I had to give a speech at my brother's wedding last year, and for like an entire year before it happened everyone was joking and ribbing me about how I had to give the speech and all that junk and how they were lookin forward to it, because I'm usually the quiet one in the family. In the end, I didn't really treat it like a big deal, and I didn't even start working on it until two nights before the wedding. I printed it out the day off (though I'll have to echo the whole "use cards" bit, paper sucks) and when it came time to it I basically just winged most of it, using what I wrote as nothing more then a guide.

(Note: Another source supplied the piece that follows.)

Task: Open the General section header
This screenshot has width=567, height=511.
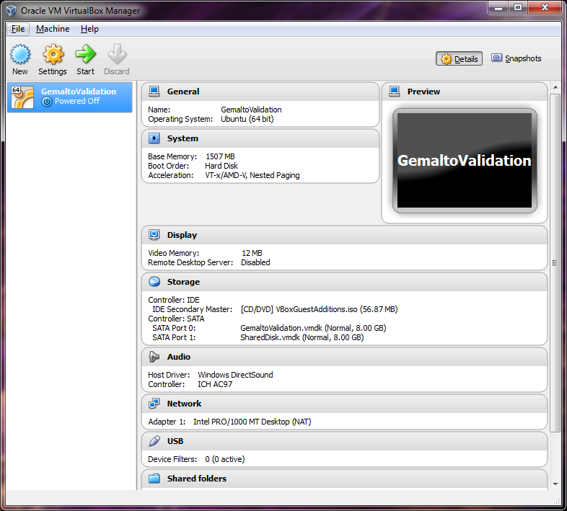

I personally didn't think it was anything special, but apparently everyone else loved it. I wasn't smooth or anything, fumbled with the notes and probably ran on too long. But it was full of (clean) humorous stories about growing up with my bro and generally saying nice things about both of them in a funny way.
Best advice I can give about the actual speech:
Don't make it too long
Try and keep it entertaining, open up with a few jokes, specifically about how it was like living with your bro.
Stories from your childhood, preferably ones even your brother may have forgotten, are always good to use.
Say something nice about the wife, maybe something she did for you that you'll always appriciate yadda yadda, and welcome her to the family and all that.
And try and top it off with some sappy stuff about lovin both of them and being glad to know them and then the toast.
Basic advice about public speaking:
Relax. Most of the people there are family and won't care how you do. Anyone uptight enough to be bothered by how you talk isn't worth caring about in the end.
Don't be drunk, wait till after the speech to get hammered.
Try to make eye contact with people, on both sides of the room. Don't look down and read word for word, look up, look around, smile and try and act like you're speaking directly to someone.
Use your hands, emote, emphasize stuff, just don't stand there stiff as a board.
Use cards. Paper sucks. It's loud when it wrinkles, annoying to flip through, and it's easy to lose your place in big blocks of text.
And most important of all, relax. I know I said it already, but that's because it's doubley important. It's a wedding, a time to celebrate family, friends and have fun. So do just that, and don't sweat the small stuff. All the stress of a wedding should happen before the wedding. Everything else is when the party happens.
Just my two cents.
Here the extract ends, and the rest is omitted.